For a working version without race condition at all, you could use the zsh shell instead of bash which has a raw interface to open() as the sysopen builtin in the zsh/system module:
zmodload zsh/system
name=some-file
n=
until
file=$name${n:+-$n}.ext
sysopen -w -o excl -u 3 -- "$file" 2> /dev/null
do
((n++))
done
printf 'File is "%s"\n' "$file"
echo some text in it >&3
Try something like this
name=somefile
path=$(dirname "$name")
filename=$(basename "$name")
extension="${filename##*.}"
filename="${filename%.*}"
if [[ -e $path/$filename.$extension ]] ; then
i=2
while [[ -e $path/$filename-$i.$extension ]] ; do
let i++
done
filename=$filename-$i
fi
target=$path/$filename.$extension
Use touch or whatever you want instead of echo:
echo file$((`ls file* | sed -n 's/file\([0-9]*\)/\1/p' | sort -rh | head -n 1`+1))
Parts of expression explained:
list files by pattern: ls file*
take only number part in each line: sed -n 's/file\([0-9]*\)/\1/p'
apply reverse human sort: sort -rh
take only first line (i.e. max value): head -n 1
combine all in pipe and increment (full expression above)

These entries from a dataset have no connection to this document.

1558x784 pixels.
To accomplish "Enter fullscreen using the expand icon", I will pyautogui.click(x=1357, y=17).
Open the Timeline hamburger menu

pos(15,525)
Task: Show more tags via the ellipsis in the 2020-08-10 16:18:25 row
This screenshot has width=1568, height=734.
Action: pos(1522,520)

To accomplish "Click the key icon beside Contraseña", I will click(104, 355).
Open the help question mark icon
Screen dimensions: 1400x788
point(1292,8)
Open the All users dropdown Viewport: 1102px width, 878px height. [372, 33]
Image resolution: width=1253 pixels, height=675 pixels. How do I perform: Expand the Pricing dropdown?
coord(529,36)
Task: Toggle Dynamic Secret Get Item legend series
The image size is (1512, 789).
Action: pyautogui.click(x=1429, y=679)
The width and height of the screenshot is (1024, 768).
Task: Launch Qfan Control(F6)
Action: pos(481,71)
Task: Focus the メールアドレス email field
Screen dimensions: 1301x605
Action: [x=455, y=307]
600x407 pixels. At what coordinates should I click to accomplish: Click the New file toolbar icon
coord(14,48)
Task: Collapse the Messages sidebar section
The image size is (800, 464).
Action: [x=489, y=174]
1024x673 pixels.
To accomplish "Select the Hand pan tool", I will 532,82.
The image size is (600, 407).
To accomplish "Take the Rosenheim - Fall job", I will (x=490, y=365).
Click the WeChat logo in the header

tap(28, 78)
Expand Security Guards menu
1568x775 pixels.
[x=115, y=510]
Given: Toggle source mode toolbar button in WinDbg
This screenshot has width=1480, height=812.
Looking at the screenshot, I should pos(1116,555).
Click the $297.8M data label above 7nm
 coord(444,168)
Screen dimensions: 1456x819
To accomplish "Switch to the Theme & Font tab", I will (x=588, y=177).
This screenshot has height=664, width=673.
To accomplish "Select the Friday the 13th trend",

Try something like this (untested, but you get the idea):
filename=$1
# If file doesn't exist, create it
if [[ ! -f $filename ]]; then
touch $filename
echo "Created \"$filename\""
exit 0
fi
# If file already exists, find a similar filename that is not yet taken
digit=1
while true; do
temp_name=$filename-$digit
if [[ ! -f $temp_name ]]; then
touch $temp_name
echo "Created \"$temp_name\""
exit 0
fi
digit=$(($digit + 1))
done
Depending on what you're doing, replace the calls to touch with whatever code is needed to create the files that you are working with.
This is a much better method I've used for creating directories incrementally.
It could be adjusted for filename too.
LAST_SOLUTION=$(echo $(ls -d SOLUTION_[[:digit:]][[:digit:]][[:digit:]][[:digit:]] 2> /dev/null) | awk '{ print $(NF) }')
if [ -n "$LAST_SOLUTION" ] ; then
mkdir SOLUTION_$(printf "%04d\n" $(expr ${LAST_SOLUTION: -4} + 1))
else
mkdir SOLUTION_0001
fi
A simple repackaging of choroba's answer as a generalized function:
autoincr() {
f="$1"
ext=""
# Extract the file extension (if any), with preceeding '.'
[[ "$f" == *.* ]] && ext=".${f##*.}"
if [[ -e "$f" ]] ; then
i=1
f="${f%.*}";
while [[ -e "${f}_${i}${ext}" ]]; do
let i++
done
f="${f}_${i}${ext}"
fi
echo "$f"
}
touch "$(autoincr "somefile.ext")"
without looping and not use regex or shell expr.
last=$(ls $1* | tail -n1)
last_wo_ext=$($last | basename $last .ext)
n=$(echo $last_wo_ext | rev | cut -d - -f 1 | rev)
if [ x$n = x ]; then
n=2
else
n=$((n + 1))
fi
echo $1-$n.ext
more simple without extension and exception of "-1".